What to do:
[A] Rewrite the paragraph of the pancreatic cancer gene post beginning "In examining the official study" as a short bulleted list that keeps its main facts.
[B] Please write the next part of the pancreatic cancer gene post, starting after its final paragraph.

Reading passage:

Thursday, May 3, 2012

Important Gene Turned Off in Pancreatic Cancer


In an article posted by the BBC, researchers in the UK discovered that a gene was being switched off in the cancerous cells of pancreatic tumors (pancreatic ductal adenocarcinomas).  The gene, USP9x, which normally prevented cells from dividing uncontrollably, was being turned off by other proteins and chemicals becoming stuck to it (similar to the analogy we have discussed in class of the brakes being cut off in a car). Interestingly enough, David Tuveson, a researcher from the Cancer Research UK Cambridge Research Institute, said “we suspected that the fault wasn’t in the genetic code at all, but in the chemical tags on the surface of the DNA that switch genes on and off, and by running more lab tests we were able to confirm this.”






In examining the official study published in the journal, Nature, it seems researchers used a mouse model of pancreatic ductal preneoplasia. According to the researchers, the “most commonly mutated gene was the X-linked deubiquitinase Usp9x, which was inactivated in over 50% of the tumors.” They stated that loss of Usp9x protects cancer cells from anoikis (a type of programmed cell death). The loss of Usp9x, a tumor suppressor gene, in conjunction with the oncogene, KrasG12D, accelerated pancreatic tumorigenesis in mice.  Researchers also speculated that the loss of Usp9x disabled the ITCH function (the ITCH gene is involved in the transportation of proteins in a cell); the Usp9x-ITCH pathway “may work to constrain pancreatic tumorigenesis.” The researchers went on to say that further study of the Usp9x-ITCH pathway was “warranted.”

The “chemical tags” on the surface of DNA that the author of the article in the BBC describes most likely relates to promoter regions in the Usp9x gene. Researchers treated human cell lines with DNA methylase inhibitor and saw a moderate increase in the production of Usp9x mRNA and proteins, which indicated that the gene could be epigenetically silenced in vivo (normally methylation represses transcription of a certain region of DNA leading to “gene silencing”). Essentially, this illustrated one potential mechanism in the regulation of Usp9x in pancreatic ductal adenocarcinomas.

Exercise data:
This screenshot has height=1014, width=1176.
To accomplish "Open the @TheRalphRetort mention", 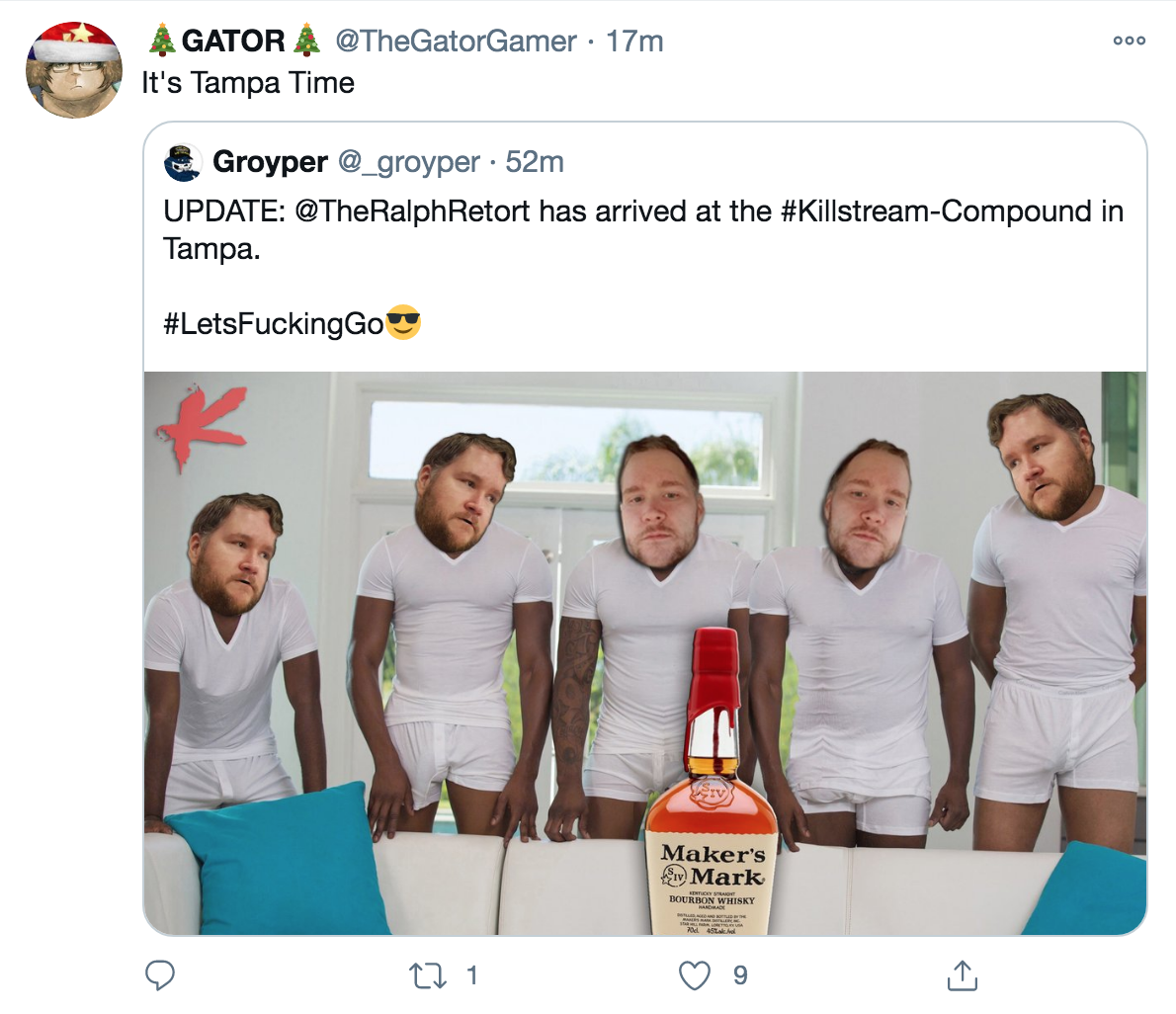I will tap(412, 211).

Your written answers:
[A]
- The study, published in Nature, used a mouse model of pancreatic ductal preneoplasia.
- Usp9x was the most commonly mutated gene and was inactivated in over 50% of the tumors.
- Loss of Usp9x protects cancer cells from anoikis, a type of programmed cell death.
- In mice, loss of this tumor suppressor gene together with the oncogene KrasG12D accelerated pancreatic tumorigenesis.
- The researchers speculated that losing Usp9x disabled ITCH function and that the Usp9x-ITCH pathway may constrain pancreatic tumorigenesis.
- They said further study of that pathway was warranted.

[B]
The researchers in the study also briefly mentioned how Usp9x was recently involved in another study, which indicated that the gene served as “pro-survival gene” (somewhat conflicting with their work). The researchers cautioned that Usp9x-inhibitor drugs perhaps may not be helpful or useful for patients. It is interesting to note how science can sometimes conflict, and it really it shows how much we have yet to learn about the complicated biological processes that occur in our body. It also shows how one experiment might yield different results for different reasons, which might indicate an error in one experiment or a discovery of something previously unobserved. It also highlights the importance of communication in the field of science: hopefully scientists can come together and figure out exactly what role Usp9x plays in the body.

In the conclusion of the report, the researchers in the study said that the reason why previous DNA sequencing efforts had not identified Usp9x as a participant in carcinogenesis is a result of the fact that the gene is silenced in pancreatic ductal adenocarcinoma. Which leads me to question of how many other silenced genes are out there contributing to cancer tumorigenesis?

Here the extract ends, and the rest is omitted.